Taste for ‘weird and wonderful’ foods, including peppers, is in our GENES, study finds

Whether it’s chicken vindaloo or jalapeño-laden tacos, many people struggle when it comes to spicy foods.

Research has shown that our love of certain foods, including peppers, is rooted in culture and even in our taste buds.

Scientists from the University of Edinburgh say that our genes also play an important role.

In the study, the team identified hundreds of genetic variants associated with liking certain foods, including aniseeds, avocados, peppers, steak and oily fish.

“Although taste receptors and thus taste are important in determining which food you like, what we’re actually looking at is what’s going on in your brain,” said study author Dr Nicola Pirastu from Human Technopole in Milan.

Research shows that our love of certain foods, including peppers, has more to do with culture and even taste buds. Instead, researchers at the University of Edinburgh say our genes play a role (pictured).

The researchers used their findings to develop a map that showed three major clusters of genetic differences corresponding to three food preferences—low calorie, acquired taste, and highly palatable (shown in the graph).

The researchers used their findings to develop a map that showed three major clusters of genetic differences corresponding to three food preferences—low calorie, acquired taste, and highly palatable (shown in the graph).

Three main food clusters

The study identified three major clusters of foods that share a similar genetic component:

1. Tasty, high-calorie foods, including meat, dairy, and desserts

2. Strongly flavored “bought” foods such as alcohol, chili, coffee, and wine

3. Low-calorie foods such as fruits, vegetables, and whole foods

In the study, researchers used questionnaires and genetic analysis to assess the preferences of 161,625 participants for 137 popular foods and beverages, including beef, beer, bread, chicken, red wine, chili and tea.

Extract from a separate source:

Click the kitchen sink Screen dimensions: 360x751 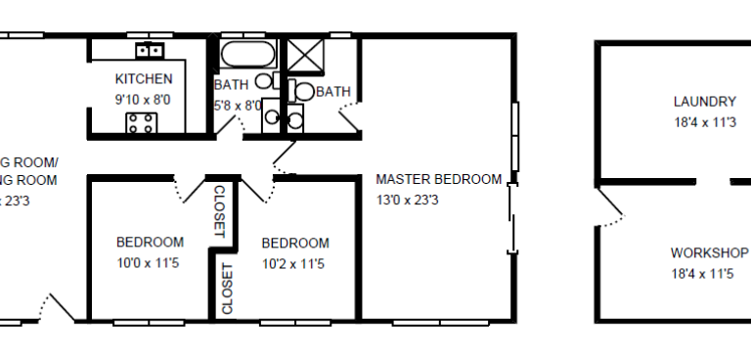coord(151,49)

Their analysis revealed 401 genetic variants that determined which foods the participants preferred.

Multiple options affected more than one food choice. For example, some genetic variants were associated with an increased enjoyment of salmon only, while others increased liking for fish in general.

Based on the results, the researchers created a food map that showed how genetic variants influenced the participants’ liking for certain food groups and certain flavors.

The map revealed three major clusters of foods that share a similar genetic component.

The first group consists of tasty, high-calorie foods, including meat, milk and desserts.

The second group includes alcoholic beverages and spicy vegetables such as chili.

The researchers created a food map that showed how genetic variants influenced the participants' liking for certain food groups and certain flavors.  The map revealed three major clusters of foods that share a similar genetic component

The researchers created a food map that showed how genetic variants influenced the participants’ liking for certain food groups and certain flavors. The map revealed three major clusters of foods that share a similar genetic component

In the study, researchers used questionnaires and genetic analysis to assess the preferences of 161,625 participants for 137 popular foods and beverages, including beef, beer, bread, chicken, red wine, chili and tea.

In the study, researchers used questionnaires and genetic analysis to assess the preferences of 161,625 participants for 137 popular foods and beverages, including beef, beer, bread, chicken, red wine, chili and tea.

And the third group includes low-calorie foods such as vegetables and fruits.

According to the researchers, these three food groups also share genes associated with specific health symptoms.

The same genetic variants associated with high-calorie foods are also associated with obesity and lower levels of physical activity, while a greater preference for vegetables and fruits is influenced by the same variants associated with higher physical activity.

At the same time, greater similarity of “perceived” tastes is associated with cholesterol profile, physical activity, and likelihood of smoking and drinking.

However, the researchers were surprised to find genetic differences between preferences for the same food category.

For example, they found weak correlations between genes associated with cooked and salad vegetables and those associated with stronger-tasting vegetables such as spinach and asparagus.

“The main division of preferences is not between savory and sweet foods, as expected, but between highly palatable and high-calorie foods and foods that need to be learned to taste,” Dr. Pirastu said.

“This difference is reflected in their preferred regions of the brain, and it points to an underlying biological mechanism.”

The team hopes the findings will help develop healthier foods, improve dietary interventions and lead to drugs to help people lose weight.

Professor Jim Wilson, Chair of Human Genetics at the University of Edinburgh, said: “This is a great example of applying integrated statistical methods to large genetic data sets to uncover new biology, which is the basis of how we like to eat. and how it is hierarchically structured, from individual items to large food groups.’

CAPSAICIN: THE COMPOUND THAT MAKES CHILI SPICY

A substance called capsaicin gives peppers their particularly hot, peppery flavor.

There are 23 known types of capsaicinoids and they are all believed to come from the seeds of chili peppers.

It’s not really the taste that causes the tongue and mouth to feel warm, but a reaction to the pain.

The spiciness of peppers is determined by genes that regulate the production of capsaicinoids, and less spicy peppers have mutations that moderate this process.

The molecules have known nutritional and antibiotic properties and are used in pain relievers and pepper sprays.